MAHKEMESİ :Asliye Hukuk Mahkemesi

Taraflar arasındaki, trafik kazası sonucu oluşan cismani zarar nedeniyle maddi tazminat davası üzerine yapılan yargılama sonunda, kararda yazılı nedenlerle, davanın kısmen kabulüne ilişkin verilen hüküm, davacı vekili ve davalı …. vekili tarafından süresi içinde temyiz edilmekle, dosya incelendi, gereği düşünüldü:
-K A R A R-
Davacı vekili, davalıların işleteni, sürücüsü ve trafik sigortacısı olduğu tırın sebep olduğu ve birden çok kişinin yaralandığı kazada davacının da yaralandığını, davalılar aleyhine maddi ve manevi tazminat istemiyle açılan asıl davada, davacının toplam 18.606,98 TL. belgeli tedavi giderinden davalıların sorumlu olduğunun saptandığını, bu bedelin 1.000,00 TL’lik kısmının asıl davada hüküm altına alındığını, bakiye tedavi giderlerinden davalıların sorumlu olduğunu belirterek, 17.606,98 TL. bakiye maddi tazminatın kaza tarihinden işleyecek yasal faiziyle birlikte davalılardan müteselsilen tahsilini talep etmiştir.
Davalı … şirketi vekili, poliçe limitiyle sınırlı olarak zarardan sorumlu olduklarını, kazadaki yaralanma ile illiyet bağı bulunmayan belgesiz giderlerden sorumlu olmadıklarını, kaza tarihinden faiz isteminin yersiz olduğunu belirterek, davanın reddini savunmuştur.
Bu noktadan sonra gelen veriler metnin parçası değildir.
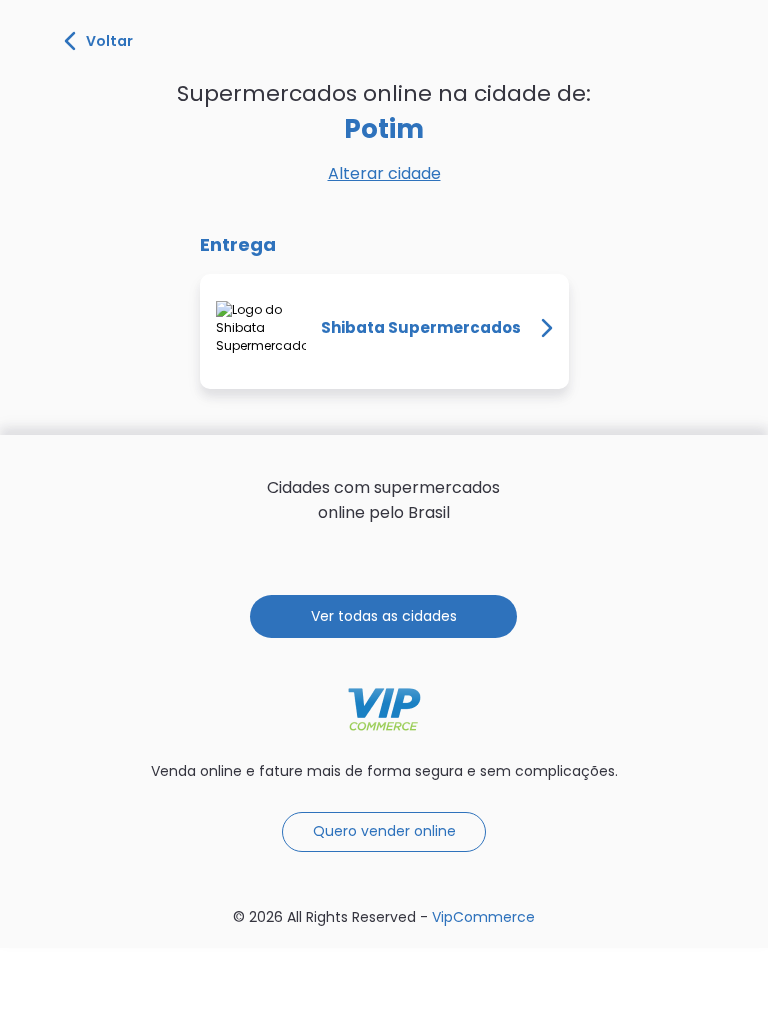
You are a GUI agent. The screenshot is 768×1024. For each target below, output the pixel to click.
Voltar (109, 41)
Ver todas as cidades (384, 616)
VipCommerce (384, 709)
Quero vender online (384, 831)
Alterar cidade (384, 173)
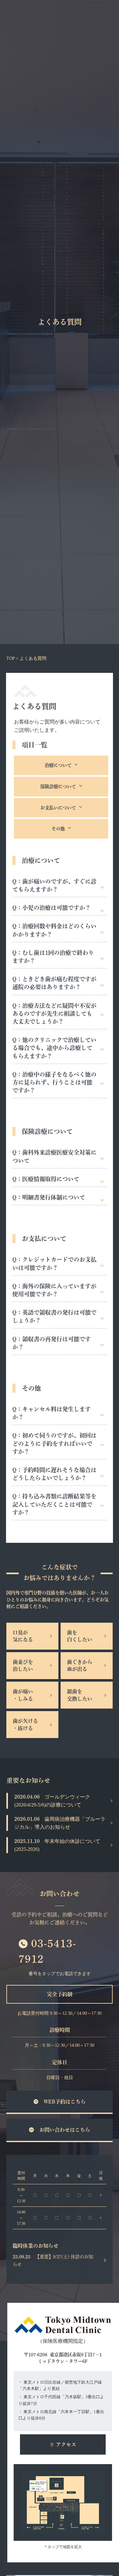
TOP (10, 658)
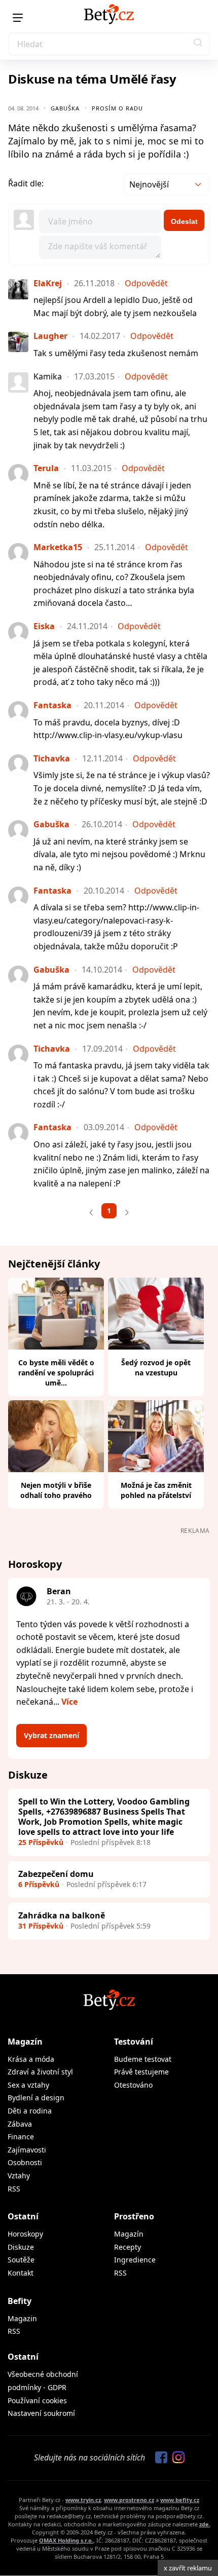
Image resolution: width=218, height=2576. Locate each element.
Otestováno (133, 2085)
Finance (21, 2136)
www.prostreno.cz (129, 2500)
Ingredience (135, 2259)
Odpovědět (146, 283)
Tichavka (51, 758)
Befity (19, 2300)
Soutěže (21, 2259)
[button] (198, 44)
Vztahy (19, 2175)
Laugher (50, 335)
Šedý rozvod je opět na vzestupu (156, 1367)
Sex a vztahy (28, 2085)
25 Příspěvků (40, 1842)
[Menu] (17, 17)
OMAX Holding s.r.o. (66, 2540)
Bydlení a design (36, 2097)
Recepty (127, 2247)
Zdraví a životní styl (40, 2072)
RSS (14, 2189)
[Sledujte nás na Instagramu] (176, 2458)
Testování (133, 2041)
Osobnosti (25, 2162)
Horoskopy (25, 2234)
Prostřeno (134, 2216)
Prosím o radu (117, 108)
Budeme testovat (142, 2059)
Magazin (22, 2318)
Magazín (25, 2041)
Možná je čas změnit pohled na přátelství (156, 1490)
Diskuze (21, 2247)
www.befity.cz (179, 2500)
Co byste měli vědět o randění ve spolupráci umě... (56, 1373)
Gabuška (65, 108)
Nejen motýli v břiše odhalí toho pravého (56, 1490)
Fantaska (52, 705)
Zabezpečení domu (56, 1873)
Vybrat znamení (51, 1735)
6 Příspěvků (38, 1884)
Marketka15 (57, 547)
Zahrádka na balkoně (61, 1915)
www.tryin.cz (83, 2500)
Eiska (44, 626)
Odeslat (184, 221)
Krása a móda (31, 2059)
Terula (46, 468)
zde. (204, 2524)
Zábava (20, 2124)
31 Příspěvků (40, 1926)
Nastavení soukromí (41, 2413)
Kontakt (20, 2273)
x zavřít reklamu (188, 2567)
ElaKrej (47, 283)
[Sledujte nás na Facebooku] (158, 2458)
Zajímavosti (27, 2150)
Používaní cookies (37, 2400)
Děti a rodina (30, 2111)
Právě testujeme (141, 2072)
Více (69, 1701)
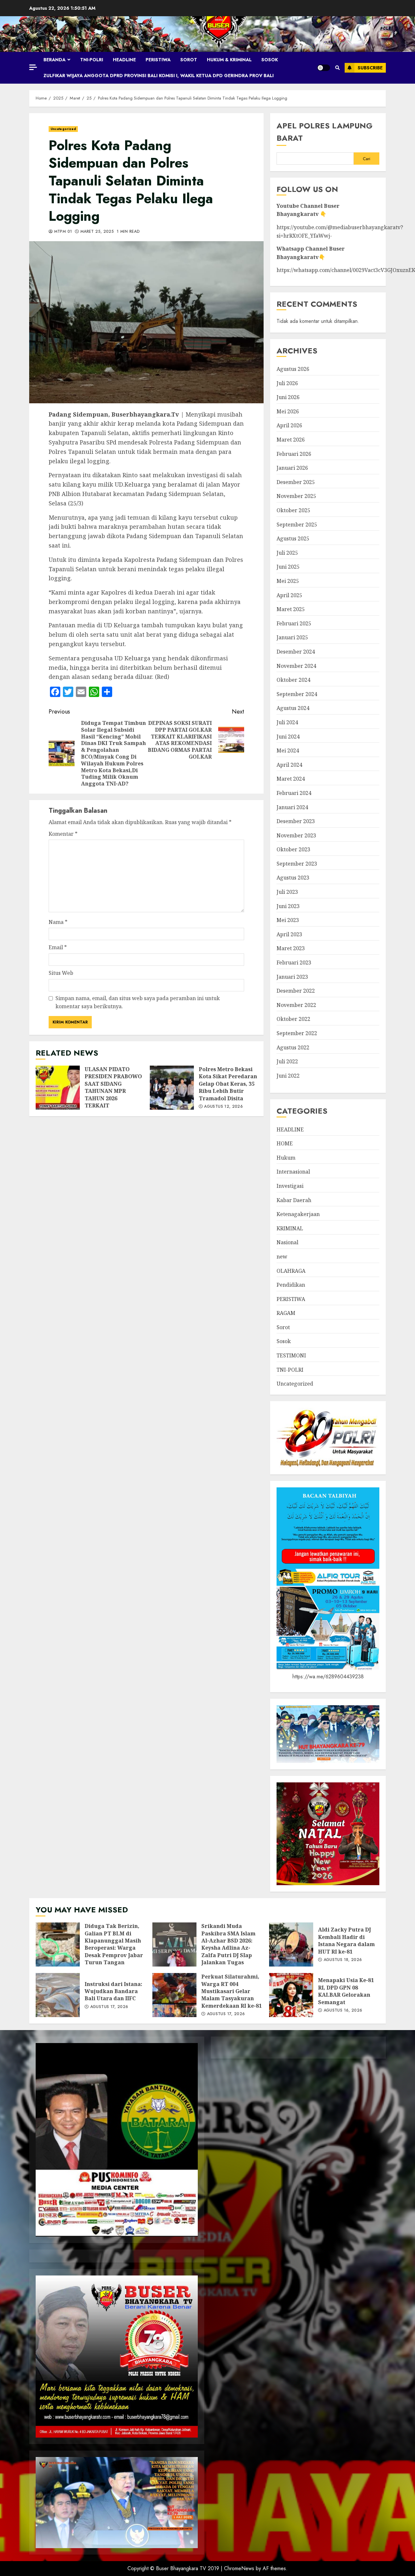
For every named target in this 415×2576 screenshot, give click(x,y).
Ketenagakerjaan (298, 1214)
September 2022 (297, 1033)
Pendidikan (291, 1284)
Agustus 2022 (293, 1047)
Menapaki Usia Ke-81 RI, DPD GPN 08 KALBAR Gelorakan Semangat (291, 1995)
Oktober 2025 (293, 510)
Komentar (63, 833)
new (282, 1256)
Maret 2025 (291, 609)
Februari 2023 (294, 962)
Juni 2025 (288, 566)
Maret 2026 (291, 439)
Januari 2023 (292, 976)
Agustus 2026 (293, 368)
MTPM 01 (62, 231)
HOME (285, 1143)
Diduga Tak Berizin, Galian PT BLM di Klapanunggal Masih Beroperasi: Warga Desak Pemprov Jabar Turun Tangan (58, 1944)
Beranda (54, 59)
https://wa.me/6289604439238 (328, 1676)
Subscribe (370, 68)
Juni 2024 (288, 736)
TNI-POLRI (91, 59)
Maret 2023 (291, 948)
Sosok (269, 59)
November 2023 (296, 835)
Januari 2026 (292, 467)
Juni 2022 (288, 1075)
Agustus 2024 (293, 708)
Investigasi (290, 1185)
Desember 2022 (296, 990)
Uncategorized (63, 128)
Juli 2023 (287, 891)
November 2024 (296, 665)
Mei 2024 (288, 750)
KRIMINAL (290, 1228)
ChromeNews (239, 2568)
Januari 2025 (292, 637)
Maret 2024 (291, 778)
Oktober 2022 (293, 1018)
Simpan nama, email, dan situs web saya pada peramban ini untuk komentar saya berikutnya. (137, 1002)
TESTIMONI (291, 1355)
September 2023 (297, 863)
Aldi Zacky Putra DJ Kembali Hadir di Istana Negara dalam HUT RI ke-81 (291, 1944)
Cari (366, 159)
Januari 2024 (292, 807)
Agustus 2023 (293, 877)
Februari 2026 (294, 453)
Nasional (287, 1242)
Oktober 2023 (293, 849)
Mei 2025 (288, 581)
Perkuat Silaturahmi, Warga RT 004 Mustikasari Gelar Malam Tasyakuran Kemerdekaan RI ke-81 (174, 1995)
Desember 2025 (296, 482)
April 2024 (289, 764)
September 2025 (297, 524)
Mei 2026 (288, 411)
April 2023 (289, 934)
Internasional (293, 1171)
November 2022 (296, 1005)
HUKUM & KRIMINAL (229, 59)
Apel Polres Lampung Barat (325, 132)
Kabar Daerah (294, 1200)
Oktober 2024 (293, 679)
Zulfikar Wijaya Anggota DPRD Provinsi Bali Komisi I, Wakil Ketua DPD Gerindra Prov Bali (158, 75)
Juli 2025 (287, 552)
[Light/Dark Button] (323, 68)
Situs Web (61, 972)
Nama (58, 922)
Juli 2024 (287, 722)
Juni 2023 (288, 906)
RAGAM (286, 1313)
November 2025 (296, 496)
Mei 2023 (288, 920)
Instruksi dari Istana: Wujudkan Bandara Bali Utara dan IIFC (58, 1995)
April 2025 (289, 595)
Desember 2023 (296, 821)
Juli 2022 (287, 1061)
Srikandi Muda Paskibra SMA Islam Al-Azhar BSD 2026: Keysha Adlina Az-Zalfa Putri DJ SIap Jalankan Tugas (174, 1944)
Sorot (188, 59)
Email (58, 947)
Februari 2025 (294, 623)
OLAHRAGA (291, 1270)
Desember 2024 (296, 651)
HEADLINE (124, 59)
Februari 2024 (294, 793)
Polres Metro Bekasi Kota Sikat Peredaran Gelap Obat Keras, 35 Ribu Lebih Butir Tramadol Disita (172, 1088)
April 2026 (289, 425)
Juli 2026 (287, 383)
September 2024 (297, 694)
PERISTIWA (158, 59)
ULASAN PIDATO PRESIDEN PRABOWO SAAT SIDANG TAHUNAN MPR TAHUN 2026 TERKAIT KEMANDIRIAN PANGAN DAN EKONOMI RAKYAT (58, 1088)
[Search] (337, 68)
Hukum (286, 1157)
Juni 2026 (288, 397)
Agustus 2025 (293, 538)
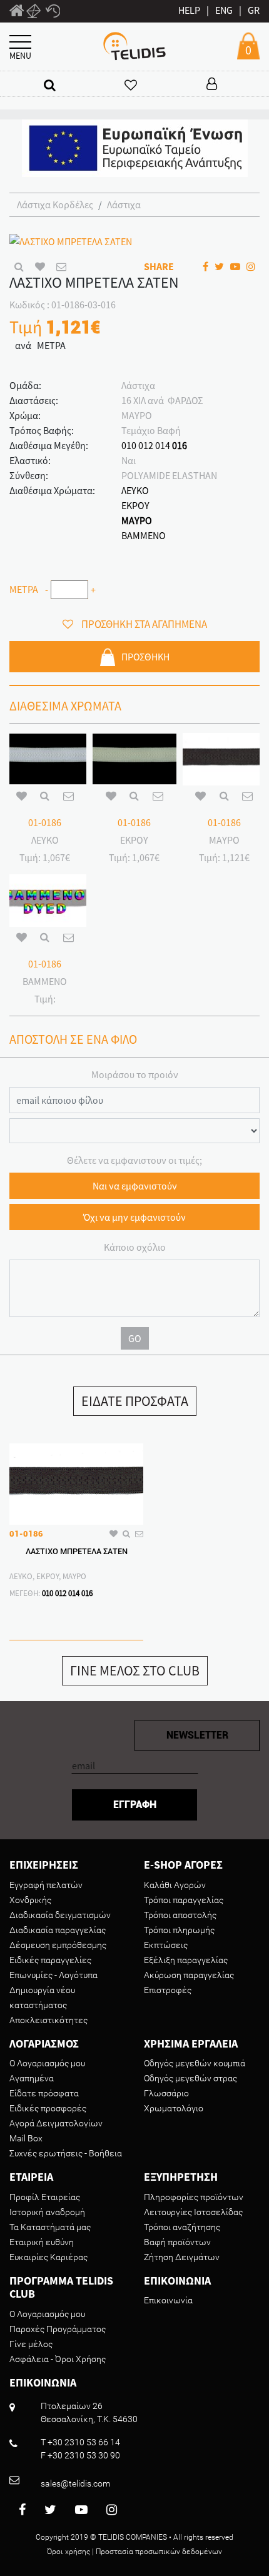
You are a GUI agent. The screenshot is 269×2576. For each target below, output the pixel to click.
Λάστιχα (124, 204)
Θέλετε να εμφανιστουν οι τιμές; (134, 1160)
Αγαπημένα (31, 2078)
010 (128, 445)
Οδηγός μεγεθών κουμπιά (194, 2063)
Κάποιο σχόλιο (135, 1247)
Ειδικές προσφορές (47, 2108)
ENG (224, 10)
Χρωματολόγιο (173, 2108)
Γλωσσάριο (166, 2093)
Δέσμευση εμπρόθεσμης (57, 1945)
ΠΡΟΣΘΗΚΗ (145, 656)
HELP (189, 10)
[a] (50, 85)
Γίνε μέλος (31, 2344)
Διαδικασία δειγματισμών (60, 1915)
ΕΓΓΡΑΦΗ (134, 1805)
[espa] (135, 147)
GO (134, 1338)
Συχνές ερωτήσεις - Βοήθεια (65, 2153)
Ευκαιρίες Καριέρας (48, 2257)
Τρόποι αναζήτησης (182, 2227)
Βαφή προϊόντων (177, 2242)
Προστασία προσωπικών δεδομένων (159, 2551)
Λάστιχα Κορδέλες (55, 204)
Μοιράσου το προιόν (134, 1074)
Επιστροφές (167, 1990)
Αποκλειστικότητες (48, 2020)
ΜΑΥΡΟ (136, 520)
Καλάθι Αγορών (175, 1885)
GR (254, 10)
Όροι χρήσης (68, 2551)
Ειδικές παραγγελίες (50, 1960)
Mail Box (26, 2138)
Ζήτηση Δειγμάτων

Mahkemece, iddia, savunma, yapılan yargılama ve toplanan delillere göre; davanın kısmen kabulü ile 2.483,22 TL. bakiye maddi tazminatın 22.03.2006 tarihinden işleyecek yasal faiziyle birlikte davalı …. ve …’dan müteselsilen tahsiline; davalı Martaş İnş. Ltd. Şti. yönünden
dava atiye terk edilmiş olduğundan, esas hakkında karar verilmesine yer olmadığına karar verilmiş; hüküm, davacı vekili ve davalı …. vekili tarafından temyiz edilmiştir.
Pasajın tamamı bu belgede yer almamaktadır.